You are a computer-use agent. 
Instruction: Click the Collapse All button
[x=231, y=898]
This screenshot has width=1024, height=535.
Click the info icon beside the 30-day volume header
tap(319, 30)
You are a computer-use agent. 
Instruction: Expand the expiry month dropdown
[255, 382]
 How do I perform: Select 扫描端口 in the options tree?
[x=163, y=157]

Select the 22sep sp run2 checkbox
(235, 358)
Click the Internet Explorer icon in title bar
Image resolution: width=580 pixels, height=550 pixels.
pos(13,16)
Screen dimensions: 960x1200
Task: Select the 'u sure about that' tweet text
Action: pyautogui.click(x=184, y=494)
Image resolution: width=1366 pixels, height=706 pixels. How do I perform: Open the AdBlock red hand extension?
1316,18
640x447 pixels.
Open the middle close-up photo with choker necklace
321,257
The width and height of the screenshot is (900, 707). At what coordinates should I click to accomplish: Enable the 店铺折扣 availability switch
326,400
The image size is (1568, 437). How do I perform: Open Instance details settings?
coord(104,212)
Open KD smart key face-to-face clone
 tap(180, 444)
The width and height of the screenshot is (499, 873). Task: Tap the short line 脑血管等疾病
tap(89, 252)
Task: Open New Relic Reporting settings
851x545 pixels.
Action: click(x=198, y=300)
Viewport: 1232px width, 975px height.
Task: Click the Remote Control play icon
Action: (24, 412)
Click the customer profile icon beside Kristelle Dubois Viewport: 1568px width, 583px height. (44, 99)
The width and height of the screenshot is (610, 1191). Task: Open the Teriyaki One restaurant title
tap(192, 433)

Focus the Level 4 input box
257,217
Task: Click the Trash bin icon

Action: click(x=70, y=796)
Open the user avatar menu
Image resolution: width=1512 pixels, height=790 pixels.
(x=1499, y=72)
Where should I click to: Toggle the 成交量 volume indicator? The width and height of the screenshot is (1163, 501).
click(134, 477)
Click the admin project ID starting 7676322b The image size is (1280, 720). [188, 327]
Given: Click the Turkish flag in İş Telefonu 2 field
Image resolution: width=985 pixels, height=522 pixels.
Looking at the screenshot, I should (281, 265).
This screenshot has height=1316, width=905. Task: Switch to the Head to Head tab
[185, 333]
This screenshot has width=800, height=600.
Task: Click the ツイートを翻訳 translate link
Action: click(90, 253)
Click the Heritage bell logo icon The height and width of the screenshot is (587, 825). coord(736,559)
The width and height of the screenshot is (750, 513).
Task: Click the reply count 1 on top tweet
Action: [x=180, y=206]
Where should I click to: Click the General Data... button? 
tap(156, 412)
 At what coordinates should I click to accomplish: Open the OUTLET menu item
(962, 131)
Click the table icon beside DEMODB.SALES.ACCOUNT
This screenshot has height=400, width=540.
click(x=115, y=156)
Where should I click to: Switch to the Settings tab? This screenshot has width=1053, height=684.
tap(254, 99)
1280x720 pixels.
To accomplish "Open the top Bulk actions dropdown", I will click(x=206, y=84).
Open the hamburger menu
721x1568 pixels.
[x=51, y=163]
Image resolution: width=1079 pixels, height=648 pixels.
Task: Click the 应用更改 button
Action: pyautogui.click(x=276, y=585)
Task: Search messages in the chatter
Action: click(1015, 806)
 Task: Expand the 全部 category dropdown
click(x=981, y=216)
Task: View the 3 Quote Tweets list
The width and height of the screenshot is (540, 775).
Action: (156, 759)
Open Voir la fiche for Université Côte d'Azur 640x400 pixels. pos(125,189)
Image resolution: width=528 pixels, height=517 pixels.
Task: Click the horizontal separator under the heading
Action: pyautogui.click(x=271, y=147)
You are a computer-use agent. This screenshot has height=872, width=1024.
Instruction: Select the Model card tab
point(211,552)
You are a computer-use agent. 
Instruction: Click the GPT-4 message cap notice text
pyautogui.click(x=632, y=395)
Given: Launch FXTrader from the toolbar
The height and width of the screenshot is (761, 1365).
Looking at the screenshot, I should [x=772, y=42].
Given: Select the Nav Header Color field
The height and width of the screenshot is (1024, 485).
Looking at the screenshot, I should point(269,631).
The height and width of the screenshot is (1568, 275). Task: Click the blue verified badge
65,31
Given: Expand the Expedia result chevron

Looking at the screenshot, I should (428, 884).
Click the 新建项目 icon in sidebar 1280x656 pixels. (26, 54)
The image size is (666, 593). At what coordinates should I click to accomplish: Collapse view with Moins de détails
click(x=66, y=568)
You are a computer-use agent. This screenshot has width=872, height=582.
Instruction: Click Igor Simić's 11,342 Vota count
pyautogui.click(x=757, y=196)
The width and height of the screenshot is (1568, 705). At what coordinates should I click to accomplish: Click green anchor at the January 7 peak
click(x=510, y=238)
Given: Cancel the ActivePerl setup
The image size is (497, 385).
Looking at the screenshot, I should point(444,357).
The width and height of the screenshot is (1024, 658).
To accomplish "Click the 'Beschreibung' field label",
★ ★ ★
# [AIM OF THE TASK]
Each line above must be reproduced exactly.

# [TASK ANSWER]
You are a computer-use agent. 
Instruction: Click the Collapse All button
[x=231, y=898]
This screenshot has width=1024, height=535.
Click the info icon beside the 30-day volume header
tap(319, 30)
You are a computer-use agent. 
Instruction: Expand the expiry month dropdown
[255, 382]
 How do I perform: Select 扫描端口 in the options tree?
[x=163, y=157]

Select the 22sep sp run2 checkbox
(235, 358)
Click the Internet Explorer icon in title bar
Image resolution: width=580 pixels, height=550 pixels.
pos(13,16)
Screen dimensions: 960x1200
Task: Select the 'u sure about that' tweet text
Action: pyautogui.click(x=184, y=494)
Image resolution: width=1366 pixels, height=706 pixels. How do I perform: Open the AdBlock red hand extension?
1316,18
640x447 pixels.
Open the middle close-up photo with choker necklace
321,257
The width and height of the screenshot is (900, 707). At what coordinates should I click to accomplish: Enable the 店铺折扣 availability switch
326,400
The image size is (1568, 437). How do I perform: Open Instance details settings?
coord(104,212)
Open KD smart key face-to-face clone
 tap(180, 444)
The width and height of the screenshot is (499, 873). Task: Tap the short line 脑血管等疾病
tap(89, 252)
Task: Open New Relic Reporting settings
851x545 pixels.
Action: click(x=198, y=300)
Viewport: 1232px width, 975px height.
Task: Click the Remote Control play icon
Action: (24, 412)
Click the customer profile icon beside Kristelle Dubois Viewport: 1568px width, 583px height. (44, 99)
The width and height of the screenshot is (610, 1191). Task: Open the Teriyaki One restaurant title
tap(192, 433)

Focus the Level 4 input box
257,217
Task: Click the Trash bin icon

Action: click(x=70, y=796)
Open the user avatar menu
Image resolution: width=1512 pixels, height=790 pixels.
(x=1499, y=72)
Where should I click to: Toggle the 成交量 volume indicator? The width and height of the screenshot is (1163, 501).
click(134, 477)
Click the admin project ID starting 7676322b The image size is (1280, 720). [188, 327]
Given: Click the Turkish flag in İş Telefonu 2 field
Image resolution: width=985 pixels, height=522 pixels.
Looking at the screenshot, I should (281, 265).
This screenshot has height=1316, width=905. Task: Switch to the Head to Head tab
[185, 333]
This screenshot has width=800, height=600.
Task: Click the ツイートを翻訳 translate link
Action: click(90, 253)
Click the Heritage bell logo icon The height and width of the screenshot is (587, 825). coord(736,559)
The width and height of the screenshot is (750, 513).
Task: Click the reply count 1 on top tweet
Action: [x=180, y=206]
Where should I click to: Click the General Data... button? 
tap(156, 412)
 At what coordinates should I click to accomplish: Open the OUTLET menu item
(962, 131)
Click the table icon beside DEMODB.SALES.ACCOUNT
This screenshot has height=400, width=540.
click(x=115, y=156)
Where should I click to: Switch to the Settings tab? This screenshot has width=1053, height=684.
tap(254, 99)
1280x720 pixels.
To accomplish "Open the top Bulk actions dropdown", I will click(x=206, y=84).
Open the hamburger menu
721x1568 pixels.
[x=51, y=163]
Image resolution: width=1079 pixels, height=648 pixels.
Task: Click the 应用更改 button
Action: pyautogui.click(x=276, y=585)
Task: Search messages in the chatter
Action: click(1015, 806)
 Task: Expand the 全部 category dropdown
click(x=981, y=216)
Task: View the 3 Quote Tweets list
The width and height of the screenshot is (540, 775).
Action: (156, 759)
Open Voir la fiche for Université Côte d'Azur 640x400 pixels. pos(125,189)
Image resolution: width=528 pixels, height=517 pixels.
Task: Click the horizontal separator under the heading
Action: pyautogui.click(x=271, y=147)
You are a computer-use agent. This screenshot has height=872, width=1024.
Instruction: Select the Model card tab
point(211,552)
You are a computer-use agent. 
Instruction: Click the GPT-4 message cap notice text
pyautogui.click(x=632, y=395)
Given: Launch FXTrader from the toolbar
The height and width of the screenshot is (761, 1365).
Looking at the screenshot, I should [x=772, y=42].
Given: Select the Nav Header Color field
The height and width of the screenshot is (1024, 485).
Looking at the screenshot, I should point(269,631).
The height and width of the screenshot is (1568, 275). Task: Click the blue verified badge
65,31
Given: Expand the Expedia result chevron

Looking at the screenshot, I should (428, 884).
Click the 新建项目 icon in sidebar 1280x656 pixels. (26, 54)
The image size is (666, 593). At what coordinates should I click to accomplish: Collapse view with Moins de détails
click(x=66, y=568)
You are a computer-use agent. This screenshot has width=872, height=582.
Instruction: Click Igor Simić's 11,342 Vota count
pyautogui.click(x=757, y=196)
The width and height of the screenshot is (1568, 705). At what coordinates should I click to accomplish: Click green anchor at the January 7 peak
click(x=510, y=238)
Given: Cancel the ActivePerl setup
The image size is (497, 385).
Looking at the screenshot, I should point(444,357).
The width and height of the screenshot is (1024, 658).
To accomplish "Click the 'Beschreibung' field label",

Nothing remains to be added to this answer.